Dans ce monde insouciant, des camarades, écrivains, se sont alors mis à raconter pour se libérer : un italien, Primo Levi (Si c’est un homme) et un français, Robert Antelme (L’espèce  humaine), puis d’autres comme Jean Amery, David Rousset et Georges Semprun (Par delà le crime et le châtiment). Puis il y eut les films : « Nuits et brouillard » d’Alain Resnais, la série télévisée « Holocauste », la liste des Schindler de Stevens Spielberg, et enfin le magnifique film de Roberto Benigni « La vie est belle ».

Mais pour beaucoup d’entre nous, transmettre l’indicible restait encore au dessus de nos moyens. Les mots avaient leur limite. Qui était capable de décrire la destruction mentale et psychique des déportés ? Il y a aussi de l’indécence à parler des morts. Et puis après ce que nous avions vu, nous avions parfois honte de l’homme. En fait, notre indifférence apparente était pour nous un rempart contre l’émotion…On vérifia cette hypothèse le jour où des camarades sont allés dans les écoles pour raconter ce que nous avions vu et vécu. De jeunes élèves très émus sont alors venus régulièrement, à nos domiciles, pour nous interroger. Beaucoup d’entre nous se sont alors sentis le dépositaire d’un passé récent d’autant plus que nous sommes de moins en moins nombreux… Le devoir de vigilance et d’information a repris le dessus. Nous devons, en effet, nous les survivants, être là pour leur dire « Vous les jeunes, soyez vigilants pour qu’il n’y ait plus jamais de Dachau, d’Auschwitz, de Mauthausen, d’Ebensee…Plus jamais de totalitarisme sous quelle forme que ce soit ».
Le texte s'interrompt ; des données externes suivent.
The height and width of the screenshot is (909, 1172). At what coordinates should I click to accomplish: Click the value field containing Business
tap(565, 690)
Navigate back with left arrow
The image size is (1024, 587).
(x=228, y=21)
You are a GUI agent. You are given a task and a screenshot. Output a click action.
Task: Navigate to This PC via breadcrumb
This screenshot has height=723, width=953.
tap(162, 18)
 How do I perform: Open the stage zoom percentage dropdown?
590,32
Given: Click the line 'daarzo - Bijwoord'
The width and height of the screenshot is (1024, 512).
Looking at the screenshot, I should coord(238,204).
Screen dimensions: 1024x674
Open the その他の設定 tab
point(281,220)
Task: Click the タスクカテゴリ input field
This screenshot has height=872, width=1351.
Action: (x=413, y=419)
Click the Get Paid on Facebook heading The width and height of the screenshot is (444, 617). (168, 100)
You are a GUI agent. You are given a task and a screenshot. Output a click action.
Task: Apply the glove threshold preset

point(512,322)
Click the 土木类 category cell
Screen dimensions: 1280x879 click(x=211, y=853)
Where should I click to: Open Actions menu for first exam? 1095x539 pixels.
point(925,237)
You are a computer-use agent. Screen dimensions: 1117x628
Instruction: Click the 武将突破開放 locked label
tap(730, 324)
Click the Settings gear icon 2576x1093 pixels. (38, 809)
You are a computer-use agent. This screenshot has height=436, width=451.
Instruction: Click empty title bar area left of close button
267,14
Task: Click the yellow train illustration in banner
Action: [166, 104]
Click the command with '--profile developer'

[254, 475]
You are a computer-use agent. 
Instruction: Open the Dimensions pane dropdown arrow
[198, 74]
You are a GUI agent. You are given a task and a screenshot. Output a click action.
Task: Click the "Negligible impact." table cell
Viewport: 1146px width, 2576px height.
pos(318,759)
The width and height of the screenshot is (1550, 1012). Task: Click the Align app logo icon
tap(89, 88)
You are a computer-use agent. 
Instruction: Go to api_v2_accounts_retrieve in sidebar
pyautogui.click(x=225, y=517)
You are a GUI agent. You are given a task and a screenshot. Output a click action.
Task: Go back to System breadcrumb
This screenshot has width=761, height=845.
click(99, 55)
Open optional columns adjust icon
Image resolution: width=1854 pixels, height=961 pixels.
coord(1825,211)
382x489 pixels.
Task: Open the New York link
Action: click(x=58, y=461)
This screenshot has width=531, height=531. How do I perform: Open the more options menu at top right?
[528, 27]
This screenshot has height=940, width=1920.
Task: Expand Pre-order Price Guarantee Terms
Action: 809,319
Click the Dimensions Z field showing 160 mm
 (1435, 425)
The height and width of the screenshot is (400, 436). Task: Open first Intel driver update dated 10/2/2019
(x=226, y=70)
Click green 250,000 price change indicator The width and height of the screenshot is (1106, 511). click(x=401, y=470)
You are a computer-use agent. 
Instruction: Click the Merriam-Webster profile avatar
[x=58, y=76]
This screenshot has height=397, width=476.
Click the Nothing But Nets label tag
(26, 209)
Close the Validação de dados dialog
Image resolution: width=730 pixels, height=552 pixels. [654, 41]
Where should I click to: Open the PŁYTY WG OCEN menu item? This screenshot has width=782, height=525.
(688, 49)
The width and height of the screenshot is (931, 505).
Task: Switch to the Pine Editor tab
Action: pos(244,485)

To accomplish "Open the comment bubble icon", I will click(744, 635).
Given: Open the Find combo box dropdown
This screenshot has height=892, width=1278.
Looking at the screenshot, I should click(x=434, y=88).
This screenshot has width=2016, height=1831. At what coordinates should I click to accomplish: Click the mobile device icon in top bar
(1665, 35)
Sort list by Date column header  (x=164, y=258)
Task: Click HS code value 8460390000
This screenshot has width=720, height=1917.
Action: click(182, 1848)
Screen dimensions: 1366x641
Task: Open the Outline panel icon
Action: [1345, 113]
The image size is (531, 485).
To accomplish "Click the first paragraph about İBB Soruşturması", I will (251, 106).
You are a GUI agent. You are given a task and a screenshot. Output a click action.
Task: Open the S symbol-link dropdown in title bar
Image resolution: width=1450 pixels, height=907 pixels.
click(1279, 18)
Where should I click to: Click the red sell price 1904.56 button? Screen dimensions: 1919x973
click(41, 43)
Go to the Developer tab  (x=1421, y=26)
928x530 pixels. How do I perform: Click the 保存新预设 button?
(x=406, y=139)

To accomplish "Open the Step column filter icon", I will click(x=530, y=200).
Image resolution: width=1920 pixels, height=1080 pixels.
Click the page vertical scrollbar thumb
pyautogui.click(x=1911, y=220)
Je voudrais enfin, avant de terminer, rendre un hommage à mes compagnons de déportation disparus trop tôt, Robert Icard, Louis Martel, Joseph Louis. Je n’oublie pas Maurice Meffre qui était aussi à Ebensee : nous ne nous sommes connus et appréciés qu’après notre retour en France.

Je vous remercie, Mesdames, Mesdemoiselles, Messieurs, Chers camarades, de votre attention.